__WHAT YOU HAVE TO DO__.
Please change every "computer-use agent" in the data below to "desktop assistant", and leave everything else unchanged.
───── DATASET EXCERPTS
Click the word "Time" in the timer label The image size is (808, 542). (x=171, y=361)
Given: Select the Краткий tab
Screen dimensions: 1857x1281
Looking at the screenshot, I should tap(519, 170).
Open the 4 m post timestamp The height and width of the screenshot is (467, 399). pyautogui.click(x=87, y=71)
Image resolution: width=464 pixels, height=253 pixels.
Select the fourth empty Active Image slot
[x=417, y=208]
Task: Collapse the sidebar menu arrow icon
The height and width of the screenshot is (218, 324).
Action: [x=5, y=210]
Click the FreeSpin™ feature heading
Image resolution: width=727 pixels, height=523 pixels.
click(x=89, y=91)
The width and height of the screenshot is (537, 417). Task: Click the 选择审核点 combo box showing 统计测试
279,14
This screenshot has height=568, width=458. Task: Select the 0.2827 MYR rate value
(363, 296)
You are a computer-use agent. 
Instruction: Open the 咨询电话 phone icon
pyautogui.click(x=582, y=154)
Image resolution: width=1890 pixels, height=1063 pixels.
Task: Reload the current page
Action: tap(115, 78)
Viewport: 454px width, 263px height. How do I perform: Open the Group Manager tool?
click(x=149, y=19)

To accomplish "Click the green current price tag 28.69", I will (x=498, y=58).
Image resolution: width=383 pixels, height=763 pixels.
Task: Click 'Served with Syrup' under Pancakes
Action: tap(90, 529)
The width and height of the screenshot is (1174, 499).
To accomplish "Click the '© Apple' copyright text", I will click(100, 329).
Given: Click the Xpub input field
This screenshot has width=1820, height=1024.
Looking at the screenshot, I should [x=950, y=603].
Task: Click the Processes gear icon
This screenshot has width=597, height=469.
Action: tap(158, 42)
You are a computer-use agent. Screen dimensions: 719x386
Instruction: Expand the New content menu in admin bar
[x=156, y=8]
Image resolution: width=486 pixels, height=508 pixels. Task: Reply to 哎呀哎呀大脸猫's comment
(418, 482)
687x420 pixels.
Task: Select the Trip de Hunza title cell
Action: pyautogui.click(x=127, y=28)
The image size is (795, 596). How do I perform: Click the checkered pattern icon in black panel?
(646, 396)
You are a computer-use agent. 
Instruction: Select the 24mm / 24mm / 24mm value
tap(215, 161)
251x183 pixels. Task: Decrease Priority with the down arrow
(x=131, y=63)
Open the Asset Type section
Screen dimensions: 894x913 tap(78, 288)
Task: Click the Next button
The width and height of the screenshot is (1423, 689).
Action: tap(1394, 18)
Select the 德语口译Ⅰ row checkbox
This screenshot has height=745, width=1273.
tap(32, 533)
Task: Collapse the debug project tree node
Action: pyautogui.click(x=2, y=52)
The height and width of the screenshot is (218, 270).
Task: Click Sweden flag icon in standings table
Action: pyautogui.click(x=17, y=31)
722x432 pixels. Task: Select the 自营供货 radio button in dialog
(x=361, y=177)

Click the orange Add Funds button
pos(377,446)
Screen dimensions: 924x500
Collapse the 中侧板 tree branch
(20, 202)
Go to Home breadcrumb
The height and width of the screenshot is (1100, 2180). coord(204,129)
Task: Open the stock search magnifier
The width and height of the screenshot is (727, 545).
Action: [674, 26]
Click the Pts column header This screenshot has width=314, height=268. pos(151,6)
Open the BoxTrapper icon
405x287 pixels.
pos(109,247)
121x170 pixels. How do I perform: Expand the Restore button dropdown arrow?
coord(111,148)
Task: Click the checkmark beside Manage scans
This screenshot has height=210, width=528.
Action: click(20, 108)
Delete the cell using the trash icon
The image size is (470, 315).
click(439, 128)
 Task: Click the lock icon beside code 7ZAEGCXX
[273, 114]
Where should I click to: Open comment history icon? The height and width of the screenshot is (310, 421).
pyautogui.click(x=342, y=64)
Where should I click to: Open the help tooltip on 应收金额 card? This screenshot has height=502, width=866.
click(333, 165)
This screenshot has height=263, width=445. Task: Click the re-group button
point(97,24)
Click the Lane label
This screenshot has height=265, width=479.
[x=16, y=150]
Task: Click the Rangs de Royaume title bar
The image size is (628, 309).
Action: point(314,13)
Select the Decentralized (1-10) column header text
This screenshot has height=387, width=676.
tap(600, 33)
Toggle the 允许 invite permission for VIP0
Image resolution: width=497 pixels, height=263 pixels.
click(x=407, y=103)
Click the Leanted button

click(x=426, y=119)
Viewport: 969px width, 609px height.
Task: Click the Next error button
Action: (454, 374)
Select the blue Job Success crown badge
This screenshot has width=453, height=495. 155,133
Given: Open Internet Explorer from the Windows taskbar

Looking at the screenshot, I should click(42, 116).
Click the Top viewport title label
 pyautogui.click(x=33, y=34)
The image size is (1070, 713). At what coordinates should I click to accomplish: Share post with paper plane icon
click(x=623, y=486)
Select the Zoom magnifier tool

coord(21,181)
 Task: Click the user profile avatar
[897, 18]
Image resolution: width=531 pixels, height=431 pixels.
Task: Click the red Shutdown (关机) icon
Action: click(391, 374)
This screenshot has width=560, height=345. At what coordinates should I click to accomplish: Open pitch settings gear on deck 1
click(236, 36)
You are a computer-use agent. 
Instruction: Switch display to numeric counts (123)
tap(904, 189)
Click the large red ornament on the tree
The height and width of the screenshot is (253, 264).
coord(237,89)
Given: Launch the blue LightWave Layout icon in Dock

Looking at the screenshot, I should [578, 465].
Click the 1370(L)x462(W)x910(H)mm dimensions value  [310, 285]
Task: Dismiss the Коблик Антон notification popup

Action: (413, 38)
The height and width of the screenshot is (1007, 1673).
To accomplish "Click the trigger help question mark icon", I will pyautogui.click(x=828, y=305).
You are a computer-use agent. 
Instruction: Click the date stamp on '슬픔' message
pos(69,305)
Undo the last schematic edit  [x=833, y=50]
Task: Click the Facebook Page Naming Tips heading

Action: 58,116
──────────
__SOLUTION TO THIS PROBLEM__.
Click the word "Time" in the timer label The image size is (808, 542). (x=171, y=361)
Given: Select the Краткий tab
Screen dimensions: 1857x1281
Looking at the screenshot, I should tap(519, 170).
Open the 4 m post timestamp The height and width of the screenshot is (467, 399). pyautogui.click(x=87, y=71)
Image resolution: width=464 pixels, height=253 pixels.
Select the fourth empty Active Image slot
[x=417, y=208]
Task: Collapse the sidebar menu arrow icon
The height and width of the screenshot is (218, 324).
Action: [x=5, y=210]
Click the FreeSpin™ feature heading
Image resolution: width=727 pixels, height=523 pixels.
click(x=89, y=91)
The width and height of the screenshot is (537, 417). Task: Click the 选择审核点 combo box showing 统计测试
279,14
This screenshot has height=568, width=458. Task: Select the 0.2827 MYR rate value
(363, 296)
You are a desktop assistant. 
Instruction: Open the 咨询电话 phone icon
pyautogui.click(x=582, y=154)
Image resolution: width=1890 pixels, height=1063 pixels.
Task: Reload the current page
Action: tap(115, 78)
Viewport: 454px width, 263px height. How do I perform: Open the Group Manager tool?
click(x=149, y=19)

To accomplish "Click the green current price tag 28.69", I will (x=498, y=58).
Image resolution: width=383 pixels, height=763 pixels.
Task: Click 'Served with Syrup' under Pancakes
Action: tap(90, 529)
The width and height of the screenshot is (1174, 499).
To accomplish "Click the '© Apple' copyright text", I will click(100, 329).
Given: Click the Xpub input field
This screenshot has width=1820, height=1024.
Looking at the screenshot, I should [x=950, y=603].
Task: Click the Processes gear icon
This screenshot has width=597, height=469.
Action: tap(158, 42)
You are a desktop assistant. Screen dimensions: 719x386
Instruction: Expand the New content menu in admin bar
[x=156, y=8]
Image resolution: width=486 pixels, height=508 pixels. Task: Reply to 哎呀哎呀大脸猫's comment
(418, 482)
687x420 pixels.
Task: Select the Trip de Hunza title cell
Action: pyautogui.click(x=127, y=28)
The image size is (795, 596). How do I perform: Click the checkered pattern icon in black panel?
(646, 396)
You are a desktop assistant. 
Instruction: Select the 24mm / 24mm / 24mm value
tap(215, 161)
251x183 pixels. Task: Decrease Priority with the down arrow
(x=131, y=63)
Open the Asset Type section
Screen dimensions: 894x913 tap(78, 288)
Task: Click the Next button
The width and height of the screenshot is (1423, 689).
Action: tap(1394, 18)
Select the 德语口译Ⅰ row checkbox
This screenshot has height=745, width=1273.
tap(32, 533)
Task: Collapse the debug project tree node
Action: pyautogui.click(x=2, y=52)
The height and width of the screenshot is (218, 270).
Task: Click Sweden flag icon in standings table
Action: pyautogui.click(x=17, y=31)
722x432 pixels. Task: Select the 自营供货 radio button in dialog
(x=361, y=177)

Click the orange Add Funds button
pos(377,446)
Screen dimensions: 924x500
Collapse the 中侧板 tree branch
(20, 202)
Go to Home breadcrumb
The height and width of the screenshot is (1100, 2180). coord(204,129)
Task: Open the stock search magnifier
The width and height of the screenshot is (727, 545).
Action: [674, 26]
Click the Pts column header This screenshot has width=314, height=268. pos(151,6)
Open the BoxTrapper icon
405x287 pixels.
pos(109,247)
121x170 pixels. How do I perform: Expand the Restore button dropdown arrow?
coord(111,148)
Task: Click the checkmark beside Manage scans
This screenshot has height=210, width=528.
Action: click(20, 108)
Delete the cell using the trash icon
The image size is (470, 315).
click(439, 128)
 Task: Click the lock icon beside code 7ZAEGCXX
[273, 114]
Where should I click to: Open comment history icon? The height and width of the screenshot is (310, 421).
pyautogui.click(x=342, y=64)
Where should I click to: Open the help tooltip on 应收金额 card? This screenshot has height=502, width=866.
click(333, 165)
This screenshot has height=263, width=445. Task: Click the re-group button
point(97,24)
Click the Lane label
This screenshot has height=265, width=479.
[x=16, y=150]
Task: Click the Rangs de Royaume title bar
The image size is (628, 309).
Action: point(314,13)
Select the Decentralized (1-10) column header text
This screenshot has height=387, width=676.
tap(600, 33)
Toggle the 允许 invite permission for VIP0
Image resolution: width=497 pixels, height=263 pixels.
click(x=407, y=103)
Click the Leanted button

click(x=426, y=119)
Viewport: 969px width, 609px height.
Task: Click the Next error button
Action: (454, 374)
Select the blue Job Success crown badge
This screenshot has width=453, height=495. 155,133
Given: Open Internet Explorer from the Windows taskbar

Looking at the screenshot, I should click(42, 116).
Click the Top viewport title label
 pyautogui.click(x=33, y=34)
The image size is (1070, 713). At what coordinates should I click to accomplish: Share post with paper plane icon
click(x=623, y=486)
Select the Zoom magnifier tool

coord(21,181)
 Task: Click the user profile avatar
[897, 18]
Image resolution: width=531 pixels, height=431 pixels.
Task: Click the red Shutdown (关机) icon
Action: click(391, 374)
This screenshot has width=560, height=345. At what coordinates should I click to accomplish: Open pitch settings gear on deck 1
click(236, 36)
You are a desktop assistant. 
Instruction: Switch display to numeric counts (123)
tap(904, 189)
Click the large red ornament on the tree
The height and width of the screenshot is (253, 264).
coord(237,89)
Given: Launch the blue LightWave Layout icon in Dock

Looking at the screenshot, I should [578, 465].
Click the 1370(L)x462(W)x910(H)mm dimensions value  [310, 285]
Task: Dismiss the Коблик Антон notification popup

Action: (413, 38)
The height and width of the screenshot is (1007, 1673).
To accomplish "Click the trigger help question mark icon", I will pyautogui.click(x=828, y=305).
You are a desktop assistant. 
Instruction: Click the date stamp on '슬픔' message
pos(69,305)
Undo the last schematic edit  [x=833, y=50]
Task: Click the Facebook Page Naming Tips heading

Action: 58,116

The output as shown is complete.